**Your goal:** Retype the data below in full, keeping every character as it is.

**Records shown:**

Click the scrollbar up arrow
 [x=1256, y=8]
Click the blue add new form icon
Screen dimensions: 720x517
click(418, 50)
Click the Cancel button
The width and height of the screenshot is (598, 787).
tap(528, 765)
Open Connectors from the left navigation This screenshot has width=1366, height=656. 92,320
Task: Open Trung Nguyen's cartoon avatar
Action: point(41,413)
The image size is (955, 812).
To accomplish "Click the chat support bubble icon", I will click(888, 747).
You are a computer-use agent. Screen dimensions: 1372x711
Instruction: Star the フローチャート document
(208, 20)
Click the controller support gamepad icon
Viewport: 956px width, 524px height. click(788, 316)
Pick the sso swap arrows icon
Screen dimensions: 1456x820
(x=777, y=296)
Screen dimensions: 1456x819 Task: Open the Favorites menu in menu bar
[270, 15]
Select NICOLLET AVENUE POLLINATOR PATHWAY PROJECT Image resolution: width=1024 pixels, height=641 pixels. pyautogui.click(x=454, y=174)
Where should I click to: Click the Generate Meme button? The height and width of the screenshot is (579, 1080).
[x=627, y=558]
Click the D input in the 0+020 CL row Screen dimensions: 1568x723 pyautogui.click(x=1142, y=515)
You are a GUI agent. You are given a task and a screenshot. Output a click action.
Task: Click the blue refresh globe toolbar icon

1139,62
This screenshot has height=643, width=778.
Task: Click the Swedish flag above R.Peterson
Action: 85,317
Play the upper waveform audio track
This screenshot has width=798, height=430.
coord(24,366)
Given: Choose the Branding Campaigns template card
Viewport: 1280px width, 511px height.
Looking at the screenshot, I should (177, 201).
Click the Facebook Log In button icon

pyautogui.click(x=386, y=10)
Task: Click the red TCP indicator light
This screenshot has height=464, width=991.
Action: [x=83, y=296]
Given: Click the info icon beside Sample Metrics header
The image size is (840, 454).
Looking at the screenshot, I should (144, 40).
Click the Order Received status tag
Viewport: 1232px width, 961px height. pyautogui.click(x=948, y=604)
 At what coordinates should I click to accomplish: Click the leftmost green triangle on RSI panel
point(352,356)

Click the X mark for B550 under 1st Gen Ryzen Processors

**Response:**
Click the scrollbar up arrow
 [x=1256, y=8]
Click the blue add new form icon
Screen dimensions: 720x517
click(418, 50)
Click the Cancel button
The width and height of the screenshot is (598, 787).
tap(528, 765)
Open Connectors from the left navigation This screenshot has width=1366, height=656. 92,320
Task: Open Trung Nguyen's cartoon avatar
Action: point(41,413)
The image size is (955, 812).
To accomplish "Click the chat support bubble icon", I will click(888, 747).
You are a computer-use agent. Screen dimensions: 1372x711
Instruction: Star the フローチャート document
(208, 20)
Click the controller support gamepad icon
Viewport: 956px width, 524px height. click(788, 316)
Pick the sso swap arrows icon
Screen dimensions: 1456x820
(x=777, y=296)
Screen dimensions: 1456x819 Task: Open the Favorites menu in menu bar
[270, 15]
Select NICOLLET AVENUE POLLINATOR PATHWAY PROJECT Image resolution: width=1024 pixels, height=641 pixels. pyautogui.click(x=454, y=174)
Where should I click to: Click the Generate Meme button? The height and width of the screenshot is (579, 1080).
[x=627, y=558]
Click the D input in the 0+020 CL row Screen dimensions: 1568x723 pyautogui.click(x=1142, y=515)
You are a GUI agent. You are given a task and a screenshot. Output a click action.
Task: Click the blue refresh globe toolbar icon

1139,62
This screenshot has height=643, width=778.
Task: Click the Swedish flag above R.Peterson
Action: 85,317
Play the upper waveform audio track
This screenshot has width=798, height=430.
coord(24,366)
Given: Choose the Branding Campaigns template card
Viewport: 1280px width, 511px height.
Looking at the screenshot, I should (177, 201).
Click the Facebook Log In button icon

pyautogui.click(x=386, y=10)
Task: Click the red TCP indicator light
This screenshot has height=464, width=991.
Action: [x=83, y=296]
Given: Click the info icon beside Sample Metrics header
The image size is (840, 454).
Looking at the screenshot, I should (144, 40).
Click the Order Received status tag
Viewport: 1232px width, 961px height. pyautogui.click(x=948, y=604)
 At what coordinates should I click to accomplish: Click the leftmost green triangle on RSI panel
point(352,356)

Click the X mark for B550 under 1st Gen Ryzen Processors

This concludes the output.